[Data extract]
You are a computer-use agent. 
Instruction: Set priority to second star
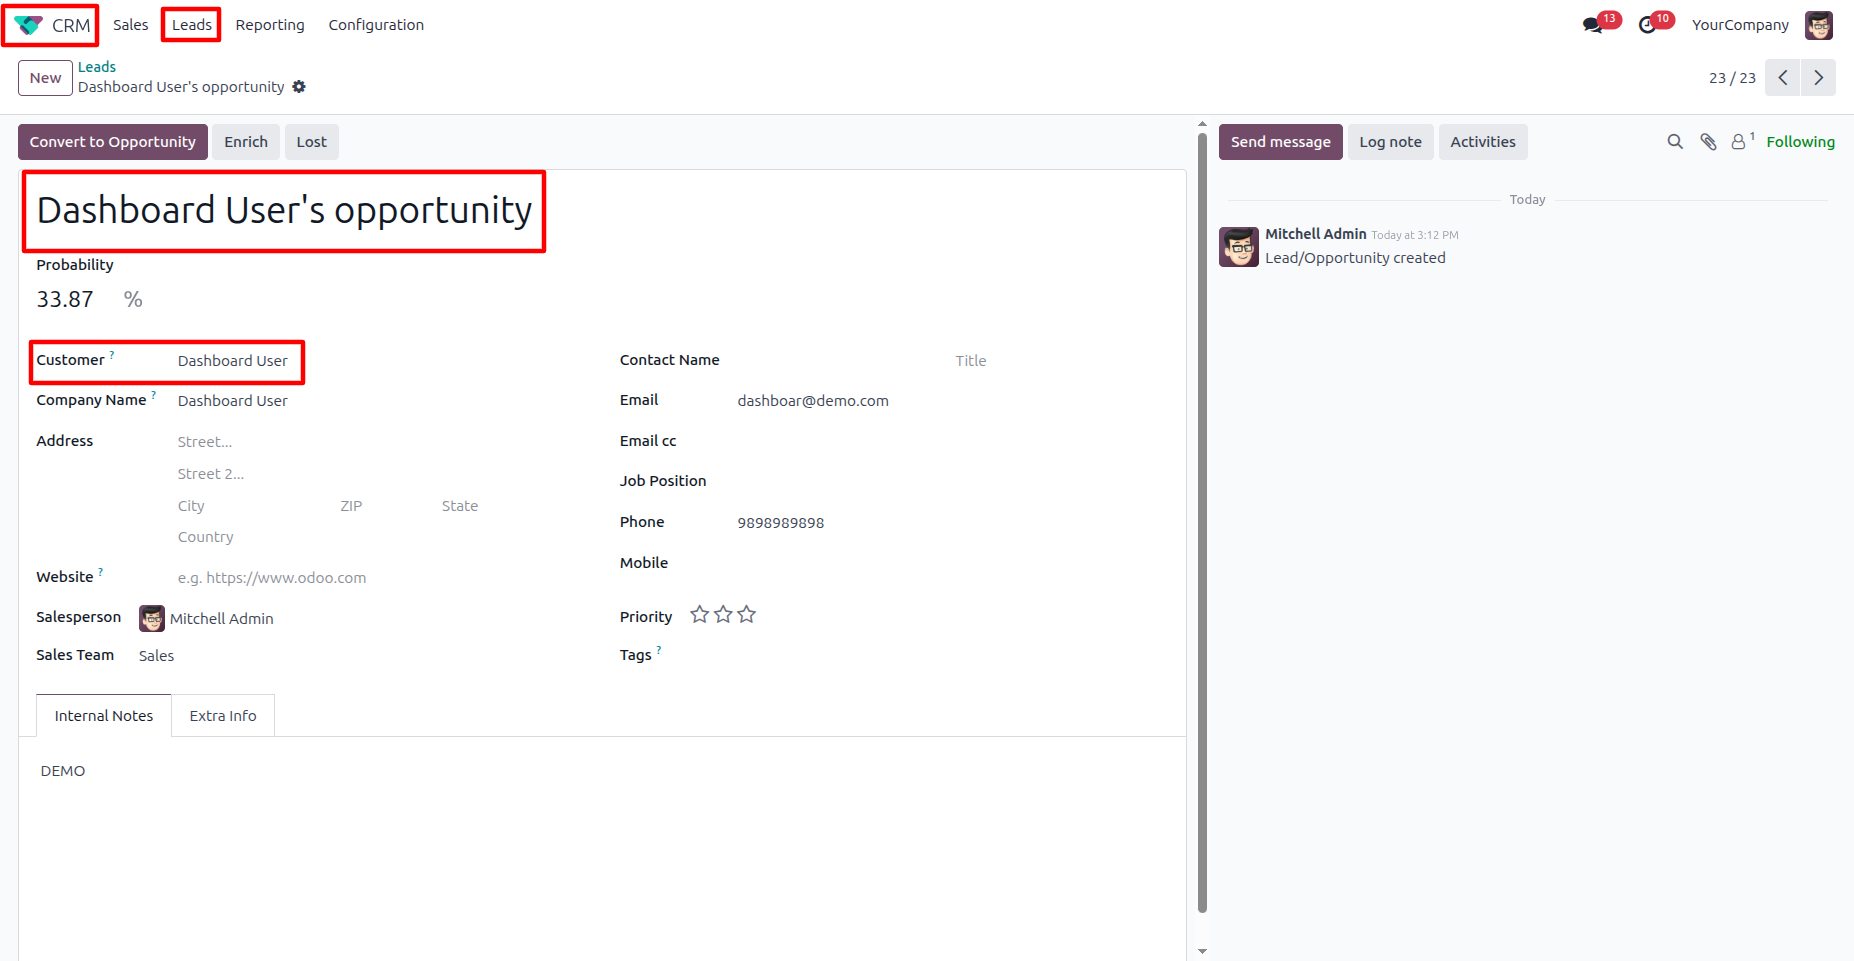[x=723, y=614]
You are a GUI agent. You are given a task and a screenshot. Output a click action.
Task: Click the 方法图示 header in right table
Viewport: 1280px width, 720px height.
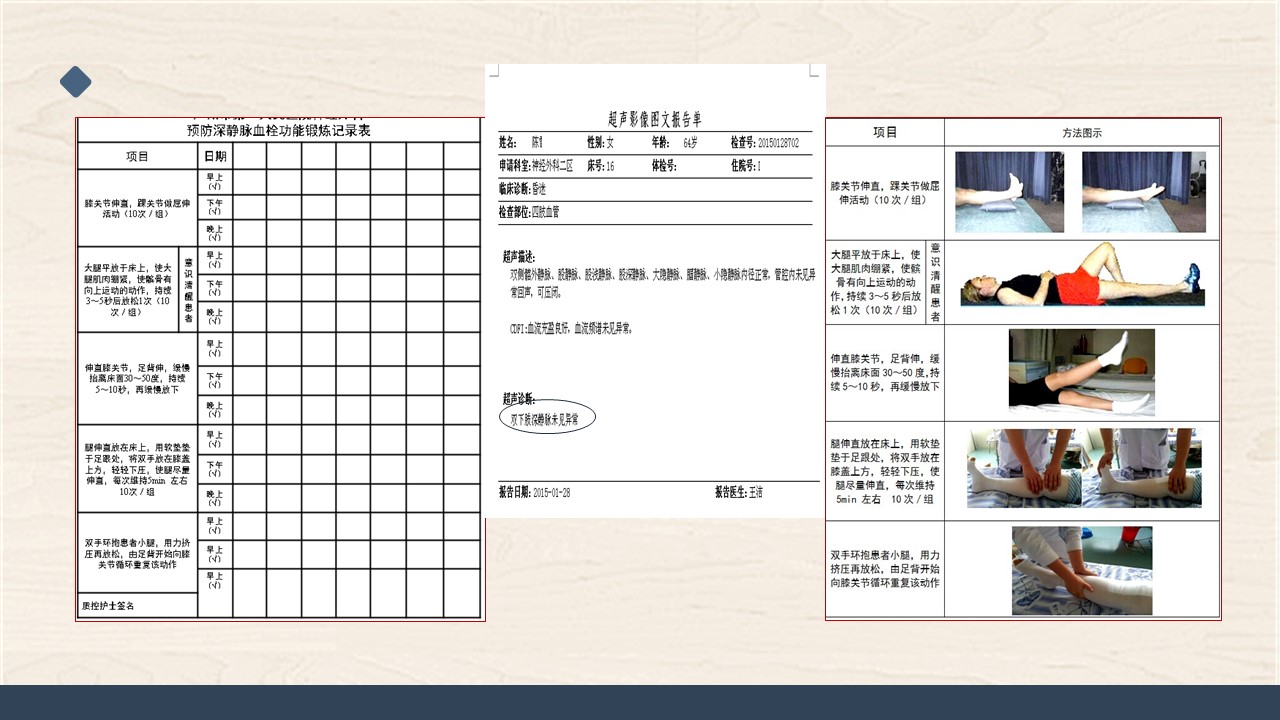(x=1082, y=133)
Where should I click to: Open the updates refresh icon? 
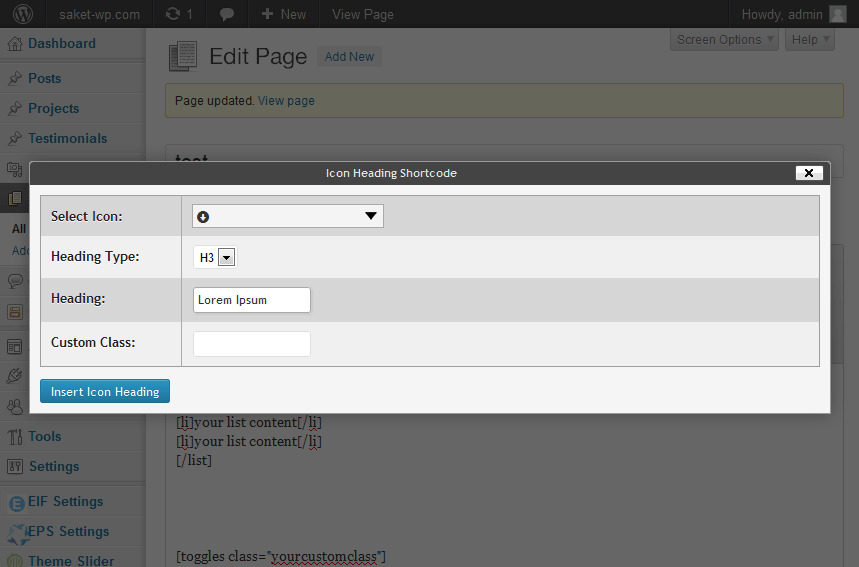tap(173, 14)

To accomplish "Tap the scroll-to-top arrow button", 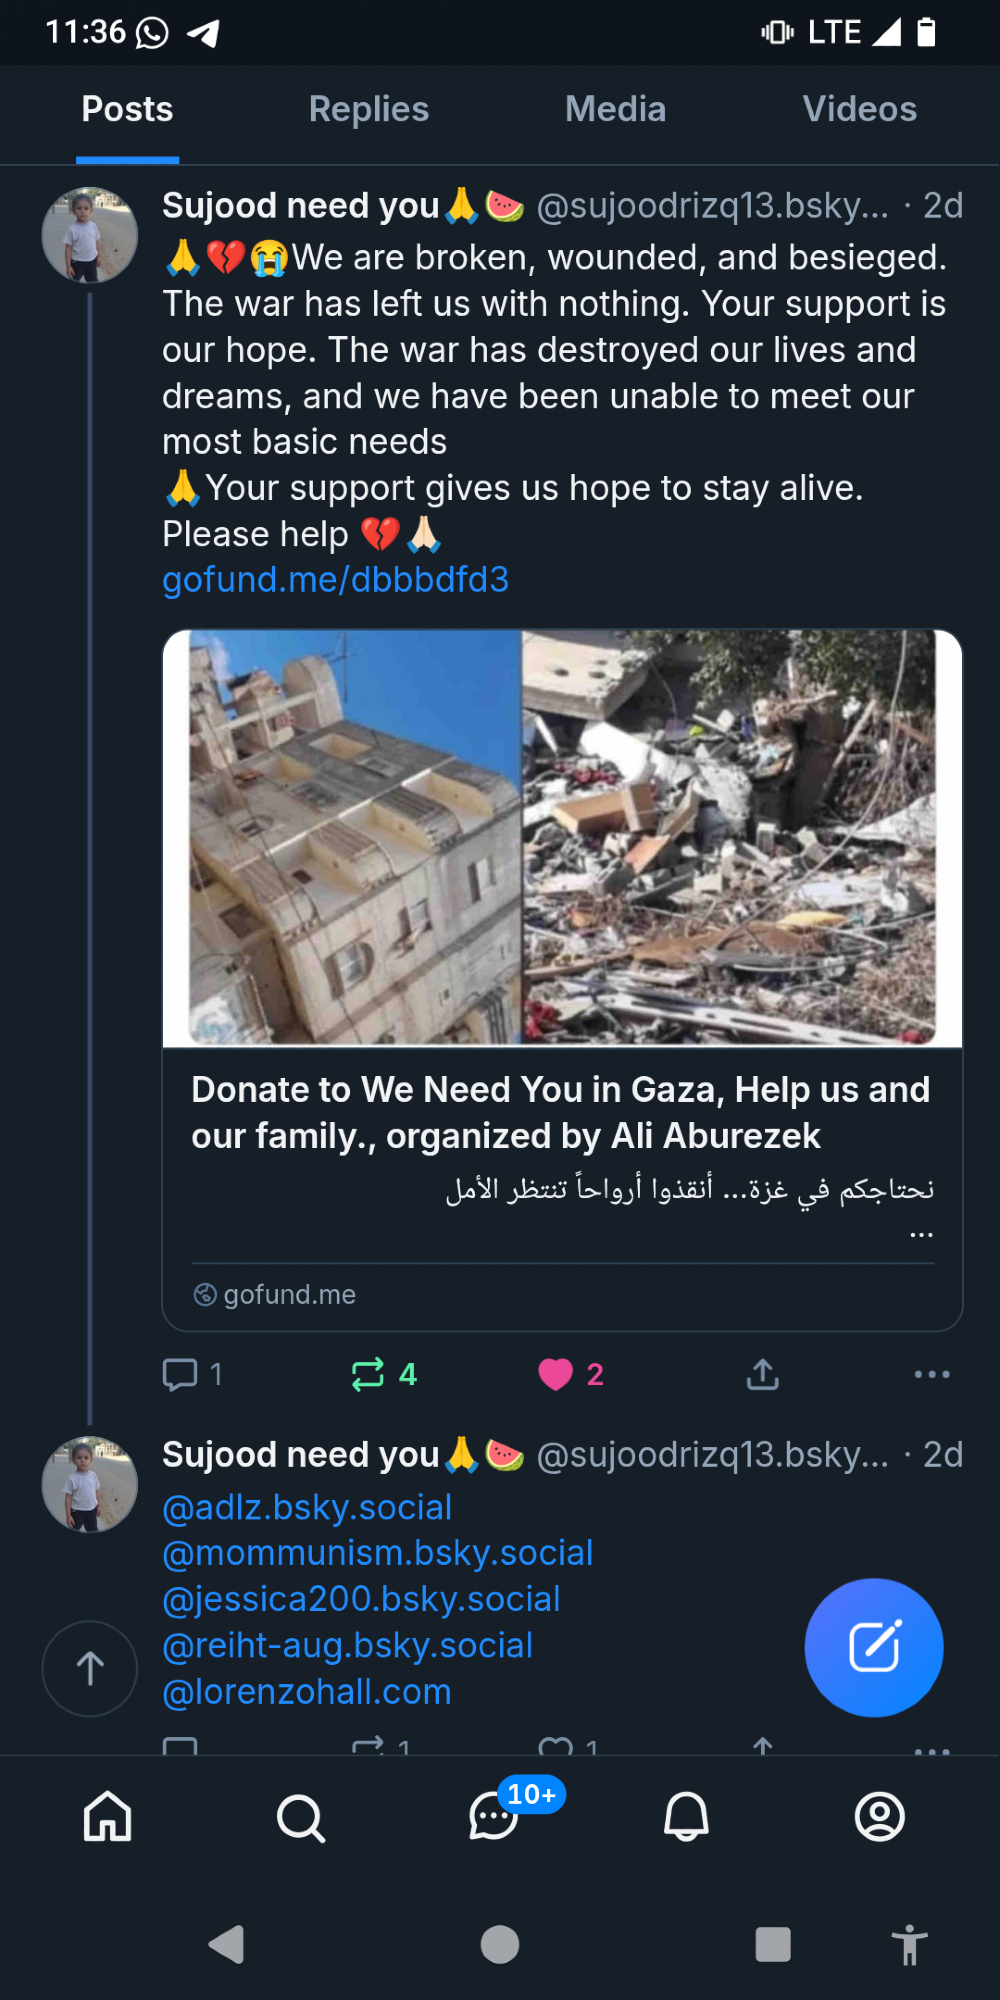I will pos(90,1668).
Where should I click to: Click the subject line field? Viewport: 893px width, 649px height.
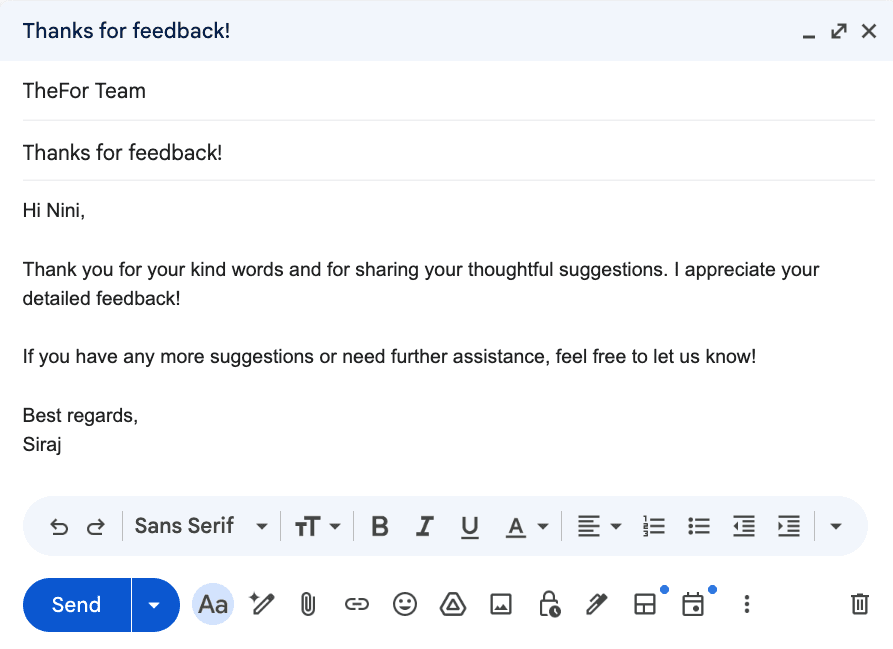pos(448,153)
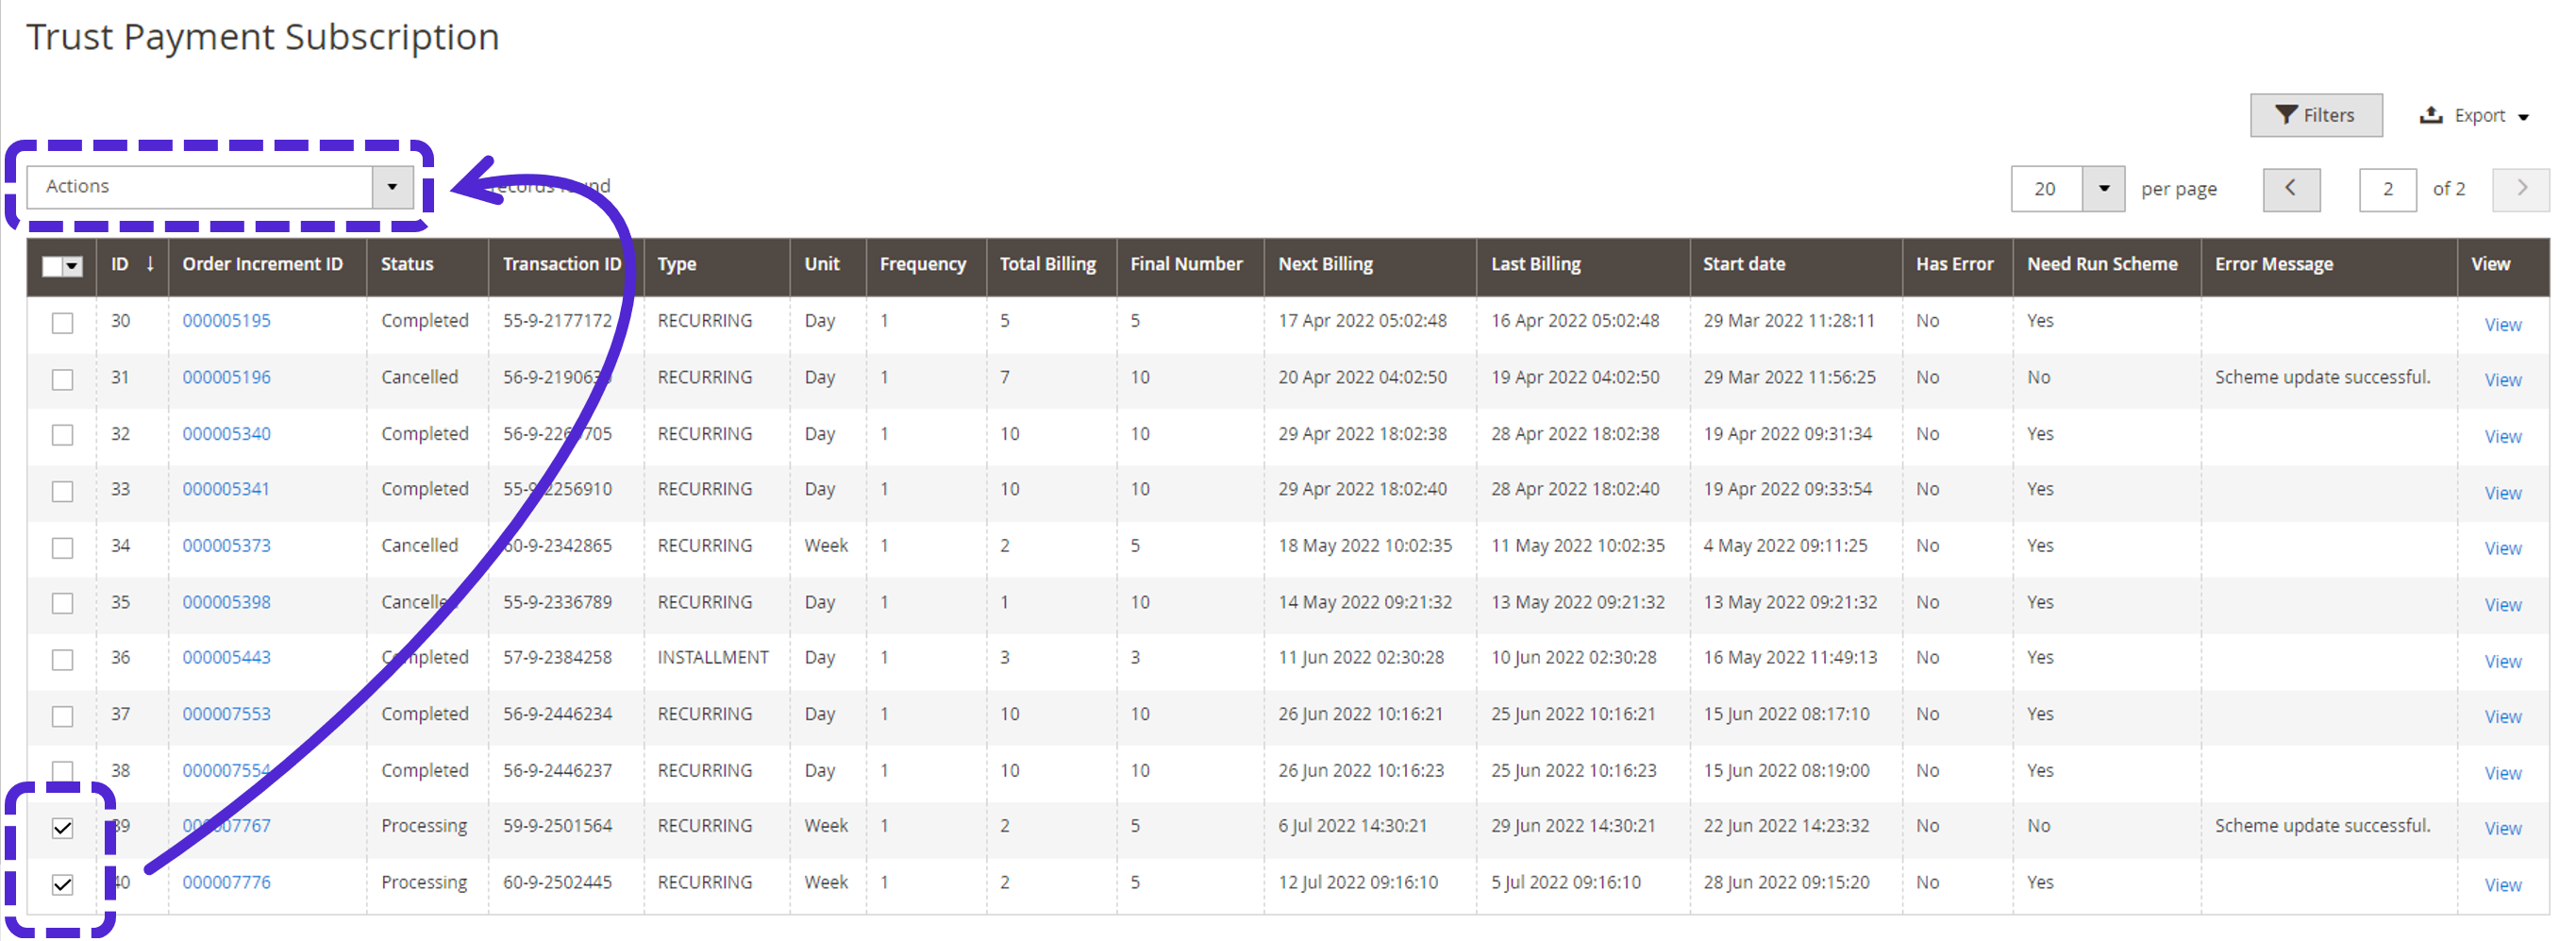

[Task prompt] Your task is to copy each line of the listing that holds the word "agent".

[Problem solution]
You are a computer-use agent. 
You are a GUI agent. You are given a task and a screenshot. Output a click action.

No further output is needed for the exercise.